We are spoiled for choice when it comes to productivity apps that promise to change our lives and make us more productive. Each new app attempts to disrupt the field with new features, new ways to input our stuff and then spew it out in another cool way with lots of different colours, font sizes and swipes.
The difficulty this throws up is with that choice — which is a good thing — comes with it the temptation to experiment and play — which is a bad thing. Experimenting and playing takes time. Time, that for most of us, we cannot afford to use in this way.
How many apps do you really need?
This got me thinking. How many apps do we need to be productive? My definition of personal productivity is getting the work that matters done in the most efficient and effective way. So how does having more apps help this? More apps mean more time looking at apps and lists of things to do. That’s not doing the work. If you have to check your calendar to see if you have time to work on the projects Trello is telling you need to work on and then to open Notion 2 to see how all this fits into the bigger picture of your life before finally opening Google Docs to start writing the report you are supposed to be working on. That’s not being very productive. That’s being very inefficient and unproductive.
App switching is one of the most inefficient and ineffective things you can do.
I sometimes joke with my colleagues and friends when they tell me they have found a new app that promises to improve their productivity. If they have time to be switching apps then they are obviously not very busy. I don’t know where they find the time to switch. The truth is I have never come across anyone who has switched a productivity app and then become a lot more productive. I have often found the reverse to be true though. I’ve seen many people switch apps and become much less productive because they spend a lot of time trying to figure out how to get a particular feature to work that worked perfectly well in the app they were using before they switched.
So, to help see if you have too many apps, here are a few indicators to look for:
- If you are checking a task off in more than one place — that’s too many to-do list apps.
- If you have to look in more than one place to see where you need to be and when — that’s too many calendar apps.
- If you can’t remember where you put a note — that’s too many notes apps.
- If you can’t remember where you started writing your report — that’s too many writing apps.
You only need one to-do list manager, one calendar and one notes app. If you are using more than that, you have too many apps and they will be causing a drag on your productivity, effectiveness and your efficiency.
One app for one type of work.
If you write reports, essays, articles and other written documents in more than one app, then you should ask yourself if you really need so many writing apps. I use two writing apps. Each has a specific use. Short and long-form writing is done in Ulysses and my books are written in Scrivener. Ulysses’s export options allow me to send any written document out in any form I want. That would be MS Word, Apple Pages, Google Docs, PDF or even email if I chose. So there really is no reason to use any other writing app. This means if I want to do some writing, if it not writing my book, then whatever it is I want to write will be in Ulysses. Easy to find and no decisions to make about where I will write the document.
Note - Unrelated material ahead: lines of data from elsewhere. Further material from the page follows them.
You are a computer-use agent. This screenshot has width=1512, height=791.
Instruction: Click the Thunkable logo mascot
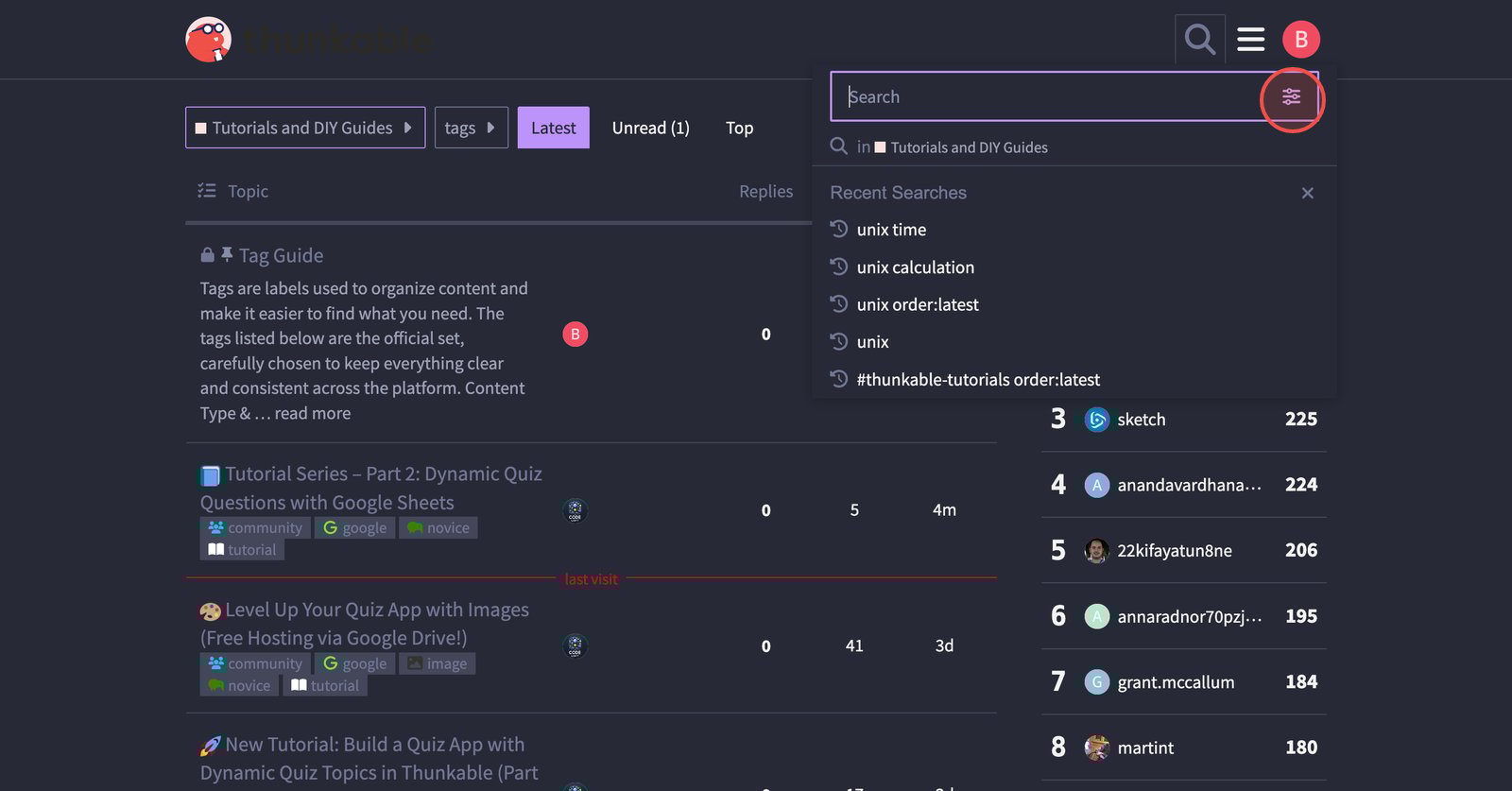point(209,40)
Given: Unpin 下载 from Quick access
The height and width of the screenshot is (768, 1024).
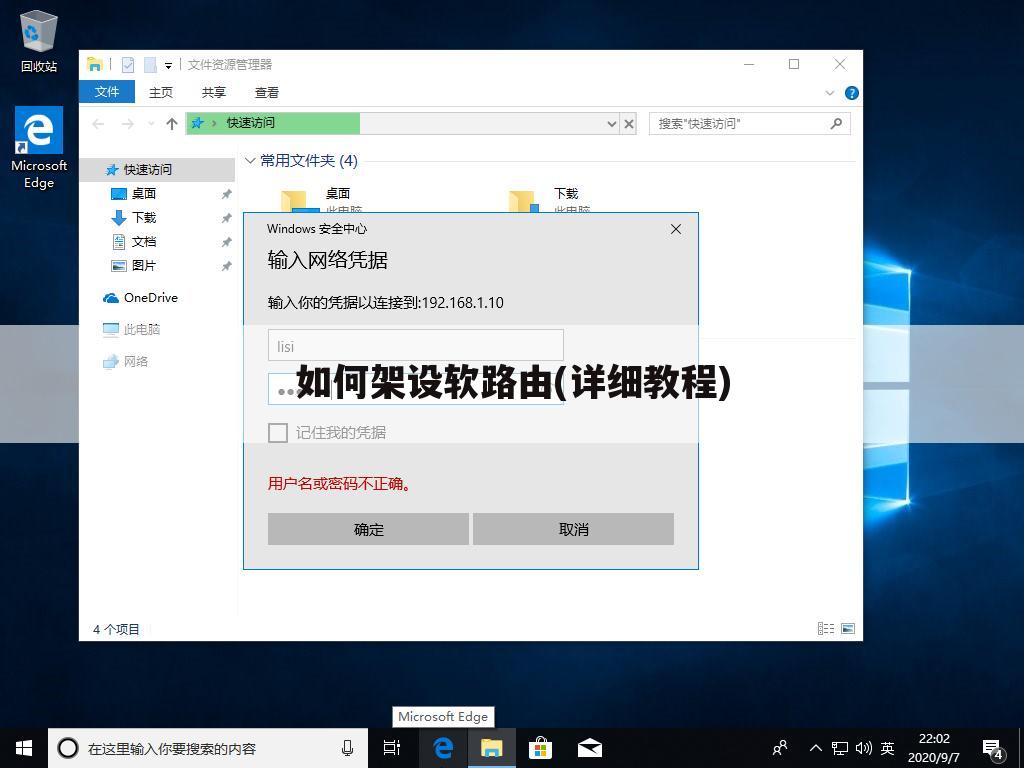Looking at the screenshot, I should [226, 217].
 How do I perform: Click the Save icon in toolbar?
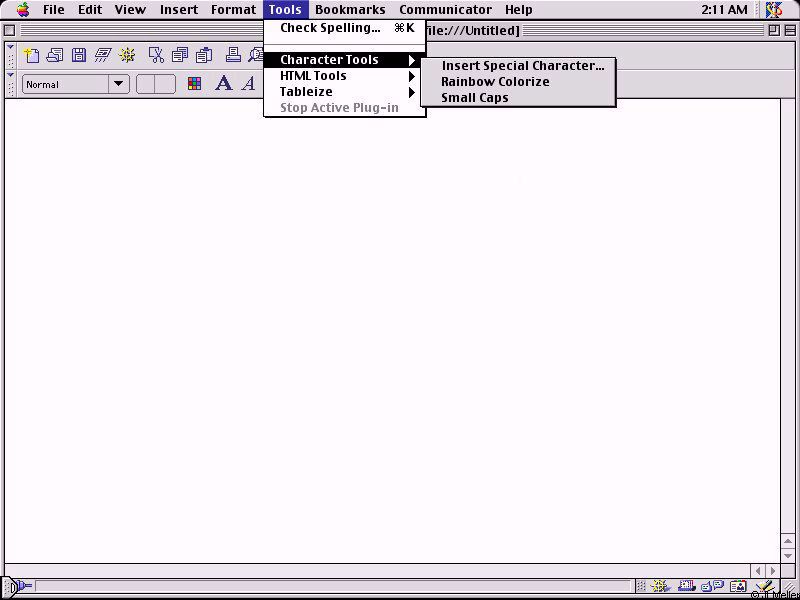point(79,55)
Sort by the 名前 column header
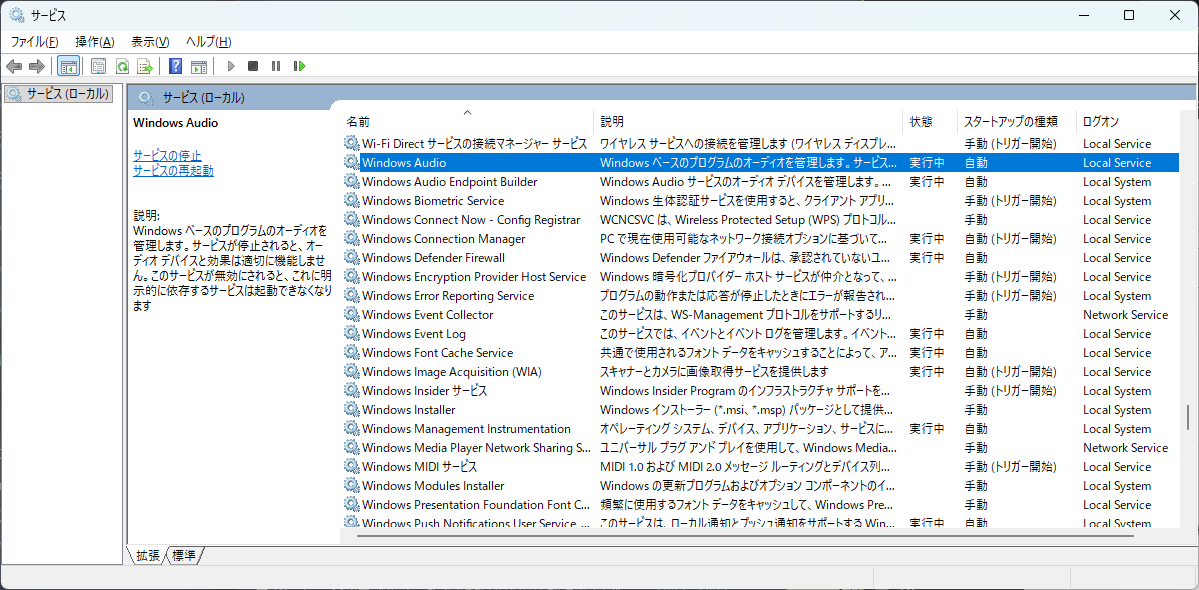Screen dimensions: 1199x590 pyautogui.click(x=358, y=121)
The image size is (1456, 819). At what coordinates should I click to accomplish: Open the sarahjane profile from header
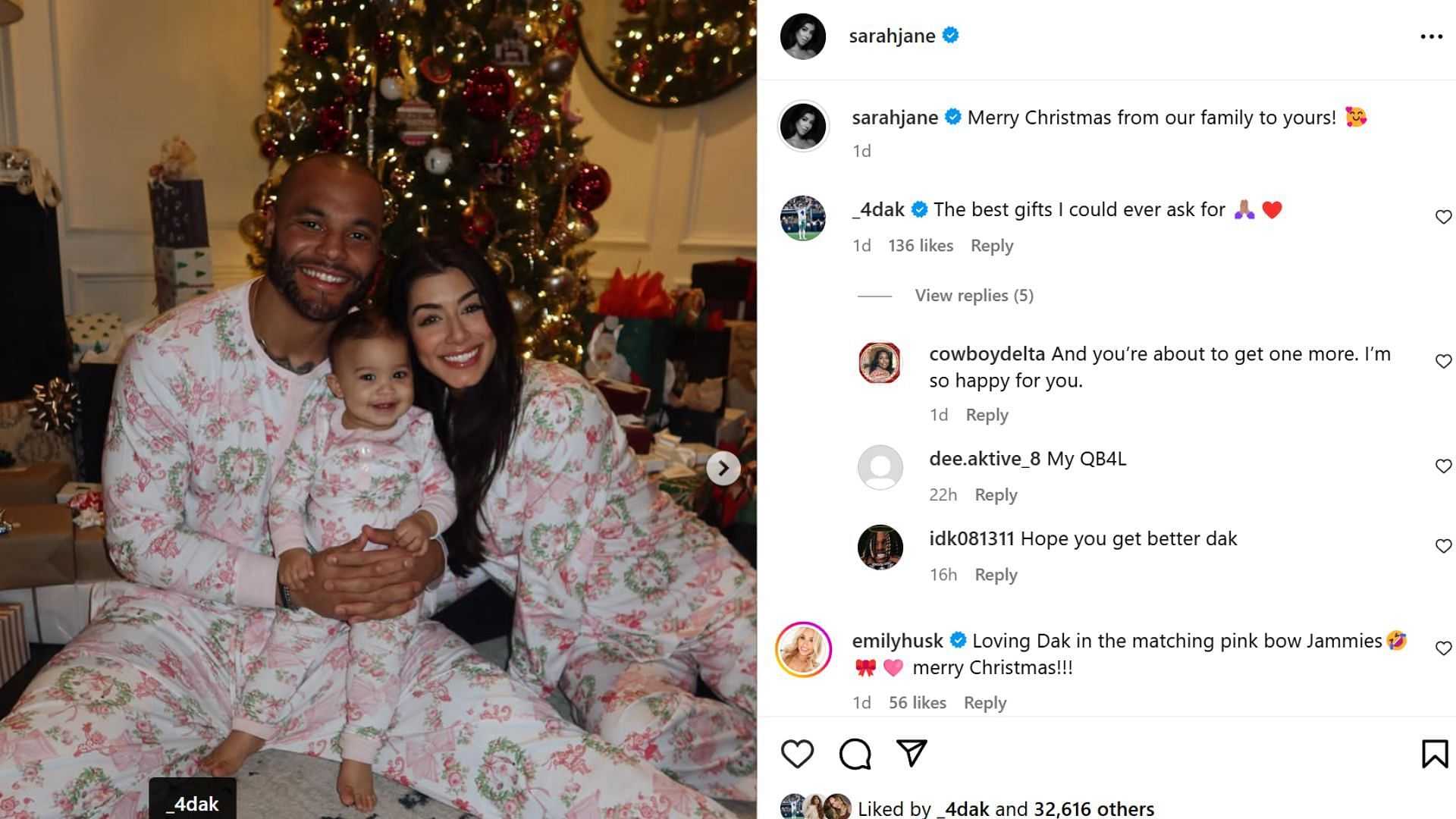coord(892,36)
The same goes for creating presentations. I use Keynote for all my presentations and even if a client sends me a PowerPoint file to check, I can check it in Keynote, make any corrections and export it as a PowerPoint file. I have no need to spend time learning two apps. I only need to learn how to use Keynote and as I have been using it since 2004, there’s not much left for me to learn.
What is productivity all about?
Productivity is not about the apps you are using. Productivity is about the work you are doing. If you have too many apps, or the apps you do use are slow and inefficient either because they are too complex or you haven’t learnt how to use them properly, then you are not going to be as productive as you can be. You are not going to be remembered by the apps you use, but rather by the content you produce. That’s what people remember about you. The most incredibly productive people alive don’t use any apps, they use a simple pen and paper to collect their notes, ideas and to-dos. Sir Richard Branson, Cheryl Sandberg and Dwayne Johnson (The Rock) collect everything into notebooks. We don’t need sophisticated apps to manage our work. We just need to do the work. That is what productivity is about — the work. It is not about the apps.